- This event has passed.
Implementing Randomized Matrix Algorithms in Parallel & Distributed Environments
June 2, 2014 @ 6:30 pm
Michael W. Mahoney, UC Berkeley
6:30 Food & Networking
7:00 Presentation ** MUST ARRIVE BEFORE 7 PM TO ENTER **
Motivated by problems in large-scale data analysis, randomized algorithms for matrix problems such as regression and low-rank matrix approximation have been the focus of a great deal of attention in recent years. These algorithms exploit novel random sampling and random projection methods; and implementations of these algorithms have already proven superior to traditional state-of-the-art algorithms, as implemented in Lapack and high-quality scientific computing software, for moderately-large problems stored in RAM on a single machine. Here, we describe the extension of these methods to computing high-precision solutions in parallel and distributed environments that are more common in very large-scale data analysis applications. In particular, we consider both the Least Squares Approximation problem and the Least Absolute Deviation problem, and we develop and implement randomized algorithms that take advantage of modern computer architectures in order to achieve improved communication profiles on, e.g., MapReduce and on clusters that have high communication costs such as on an Amazon Elastic Compute Cloud cluster.

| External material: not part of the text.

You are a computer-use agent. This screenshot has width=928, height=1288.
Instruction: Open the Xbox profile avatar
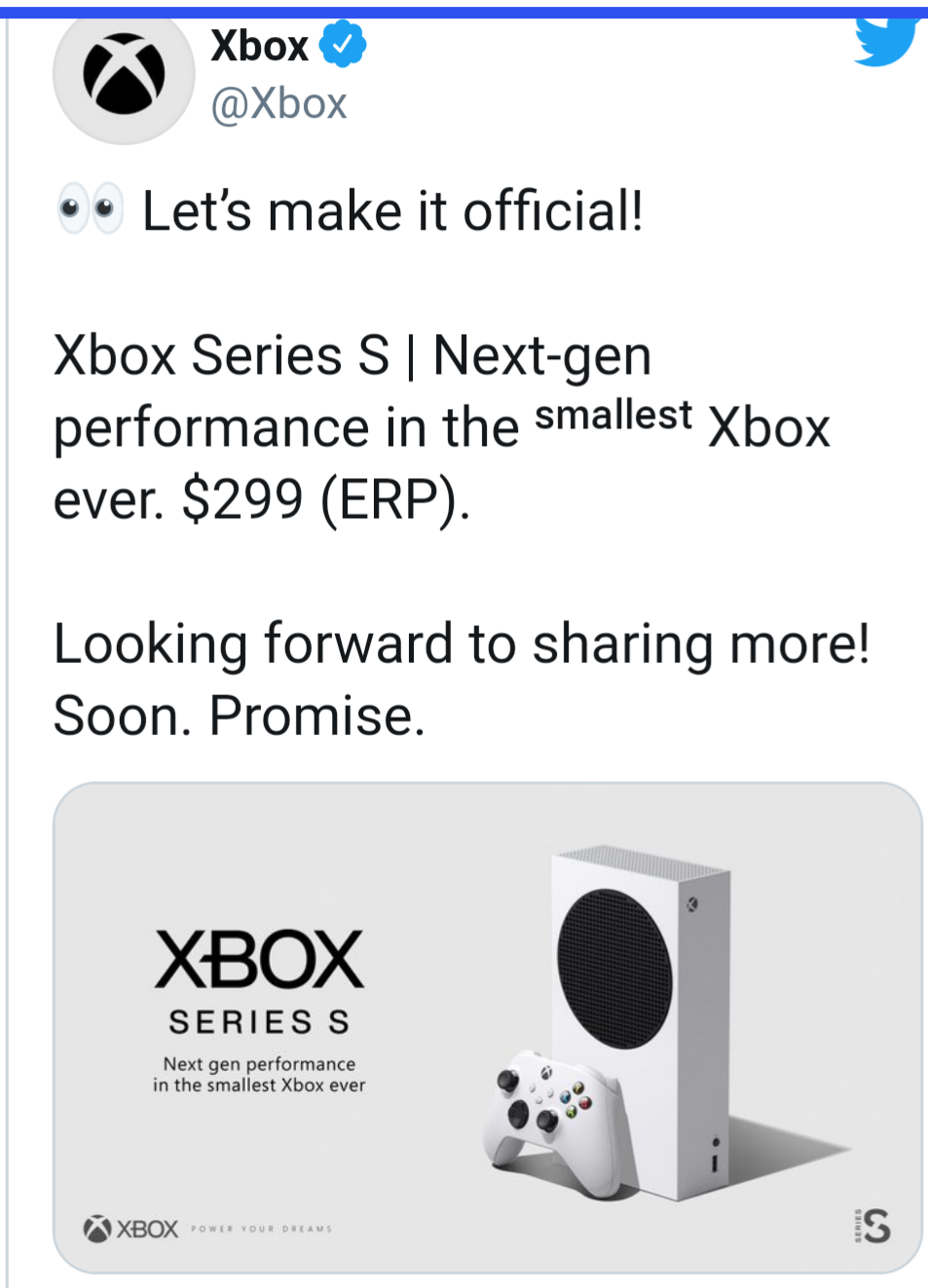[x=124, y=76]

Michael Mahoney is at the University of California at Berkeley in the Department of Statistics and at the International Computer Science Institute (ICSI). He works on algorithmic and statistical aspects of modern large-scale data analysis. Much of his recent research has focused on large-scale machine learning, including randomized matrix algorithms and randomized numerical linear algebra, geometric network analysis tools for structure extraction in large informatics graphs, scalable implicit regularization methods, and applications in genetics, astronomy, medical imaging, social network analysis, and internet data analysis. He received him PhD from Yale University with a dissertation in computational statistical mechanics, and he has worked and taught at Yale University in the mathematics department, at Yahoo Research, and at Stanford University in the mathematics department. Among other things, he is on the national advisory committee of the Statistical and Applied Mathematical Sciences Institute (SAMSI), he was on the National Research Council’s Committee on the Analysis of Massive Data, he runs the biennial MMDS Workshops on Algorithms for Modern Massive Data Sets, and he spent fall 2013 at UC Berkeley co-organizing the Simons Foundation’s program on the Theoretical Foundations of Big Data Analysis.